___ Extrahierter Text

Lehrreiche Jahre für Körper, Geist und Seele – Und: NIEMALS AUFGEBEN!
In dieser unternehmerisch geprägten Zeit lernte ich sehr, sehr viel über Menschen, deren wirklichem Ansinnen und auch deren scharfsichtigen und ausgeklügelten Geschäftsgebaren sowohl im erfolgreichen wie im erbarmungslosen Handeln.
Ebenso lernte ich die Höhen und Tiefen als Selbständiger mit voller Haftung kennen. Zwischendurch führte mich eine durchaus riskante Unternehmensführung oder -investition in ein Schuldenloch „ohne Gegenwert“ von fast einer Million. Mein Ehrgeiz, mein Stolz und insbesondere mein Anspruch „für alles gerade zu stehen“ erlaubte keine Sekunde ein Aufgeben, eine sogenannte Privatinsolvenz. „Mache Dir einen Plan, glaube an Dich und Dein Können; kalkuliere mit dem worst-case und visioniere den best-case!“, schrieb ich mir auf einen imaginären Zettel. Nach sechs Jahren konnte ich nicht nur alle Gläubiger befriedigen, sondern ich lebte dabei – nach gewisser Anfangszeit – auch noch monetär ansprechend.
Die psychische Stabilität durfte sich noch mehr beweisen. Mit hohem Aufwand und unter Missachtung der Gesundheit eilte ich von Vermittlungserfolg zu Vermittlungserfolg. Ich gehörte zweifellos zu den Besten der Branche und mein guter Ruf war bei Initiatoren bundesweit bekannt.
Dabei handelte ich beständig im besten Glauben, ordentliche und zum Wohl der Anleger honorige Produkte zu offerieren. Doch es gab Initiatoren, die mittels gewieft legalisierter Konzepte (einen Gruß an gewisse Anwälte) sich nicht nur an den Anlegern bereicherten, zu denen auch ich immer gehörte, sondern mich um meinen hart erarbeitet Lohn in Millionenhöhe brachten. Das ist etwa so, als wenn man drei aufwendige Häuser baut und zwei davon werden Dir einfach zerstört. Zwanzig von dreißig Jahren harte Arbeitszeit. Zum Glück traf es mehr mich als meine Anleger.

______
___ Zeilen zur Aufgabe

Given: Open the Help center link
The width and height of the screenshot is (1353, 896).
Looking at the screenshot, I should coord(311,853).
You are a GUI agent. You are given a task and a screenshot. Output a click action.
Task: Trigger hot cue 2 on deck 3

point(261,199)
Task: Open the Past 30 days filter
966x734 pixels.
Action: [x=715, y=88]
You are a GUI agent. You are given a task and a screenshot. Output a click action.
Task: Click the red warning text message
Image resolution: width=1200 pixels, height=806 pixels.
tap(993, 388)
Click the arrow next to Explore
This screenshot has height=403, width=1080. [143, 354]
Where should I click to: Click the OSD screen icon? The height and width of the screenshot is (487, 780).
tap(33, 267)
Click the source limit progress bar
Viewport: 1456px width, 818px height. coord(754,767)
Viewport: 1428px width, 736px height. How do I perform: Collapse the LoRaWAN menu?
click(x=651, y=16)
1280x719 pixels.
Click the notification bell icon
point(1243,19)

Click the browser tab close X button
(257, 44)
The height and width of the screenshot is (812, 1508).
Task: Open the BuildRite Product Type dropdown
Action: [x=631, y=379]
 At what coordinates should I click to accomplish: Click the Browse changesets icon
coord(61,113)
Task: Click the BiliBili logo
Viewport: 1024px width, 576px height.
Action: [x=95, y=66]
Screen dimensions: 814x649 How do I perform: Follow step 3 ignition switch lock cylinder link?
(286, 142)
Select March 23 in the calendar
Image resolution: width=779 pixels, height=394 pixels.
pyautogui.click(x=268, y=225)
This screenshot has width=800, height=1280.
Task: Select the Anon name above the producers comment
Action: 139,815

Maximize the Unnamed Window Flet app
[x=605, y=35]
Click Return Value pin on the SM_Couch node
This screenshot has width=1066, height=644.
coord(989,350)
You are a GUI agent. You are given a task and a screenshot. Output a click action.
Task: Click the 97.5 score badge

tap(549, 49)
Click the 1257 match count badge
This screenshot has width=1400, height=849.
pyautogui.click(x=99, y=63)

______

▸ Arbeitsschritte:
**1)** Nach wie vielen Jahren waren laut dem extrahierten Text alle Gläubiger befriedigt?
**2)** Wandle in den Zeilen alles zwischen der Zeile mit „At what coordinates“ und der Zeile mit „Action: [x=95, y=66]“, beide eingeschlossen, in eine nummerierte Liste um und lass dabei Leerzeilen weg.
Die Zeilen haben mit dem Text nichts zu tun.

▸ Lösungen:
**1)** Nach sechs Jahren.

**2)**
1.  At what coordinates should I click to accomplish: Click the Browse changesets icon
2. coord(61,113)
3. Task: Click the BiliBili logo
4. Viewport: 1024px width, 576px height.
5. Action: [x=95, y=66]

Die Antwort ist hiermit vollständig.